Exercise aim: All lines from the beginning of the listing through the line with "This screenshot has width=500, height=707." are to be copied word for word; the pictures are not.

^^^^^^^^^^^^^^^^

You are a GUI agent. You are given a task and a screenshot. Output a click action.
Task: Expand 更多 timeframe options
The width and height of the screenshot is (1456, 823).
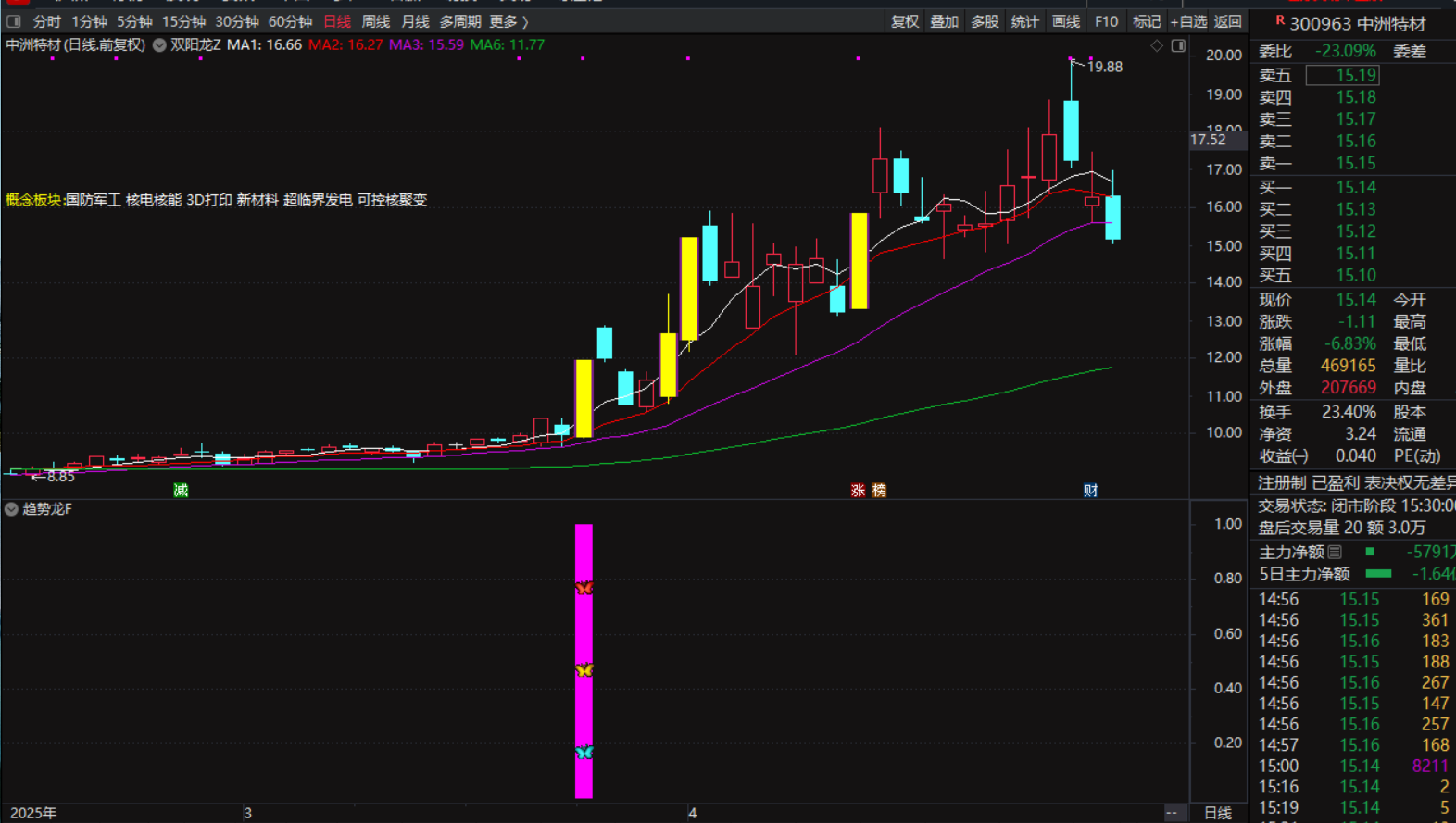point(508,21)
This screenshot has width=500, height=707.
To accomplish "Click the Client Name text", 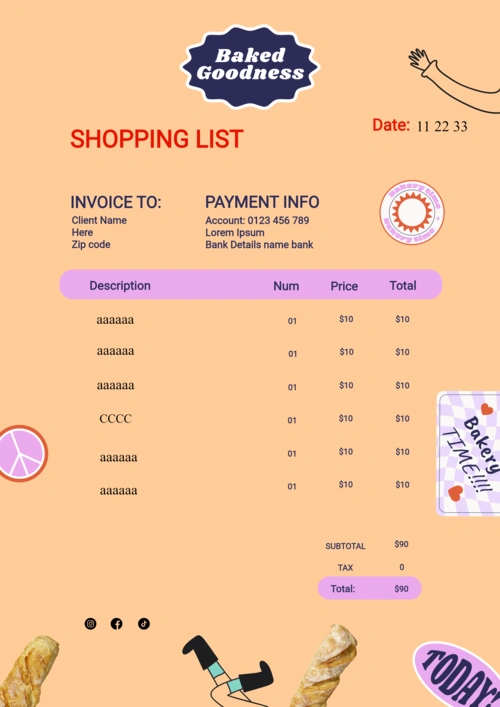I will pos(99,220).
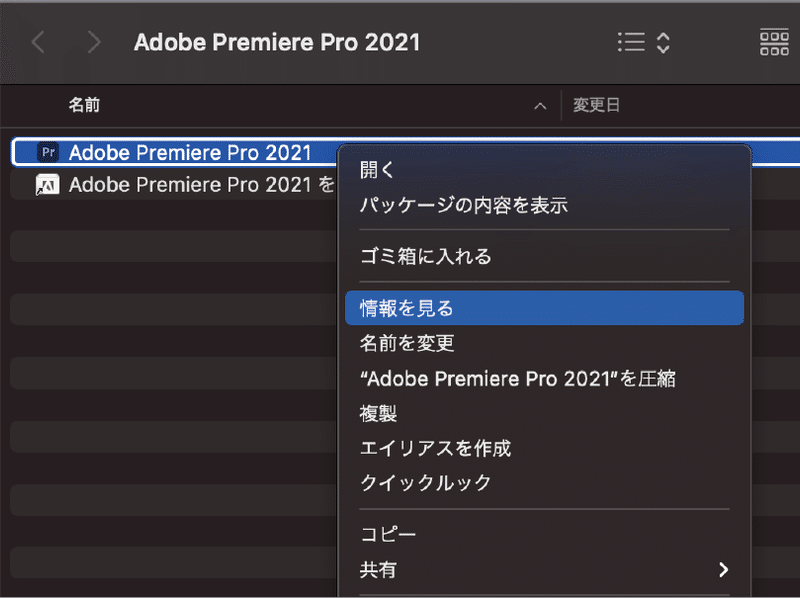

^^^^^^^^^^^^^^^^

Task result:
You are a GUI agent. You are given a task and a screenshot. Output a click action.
Task: Expand 更多 timeframe options
The width and height of the screenshot is (1456, 823).
point(508,21)
This screenshot has width=500, height=707.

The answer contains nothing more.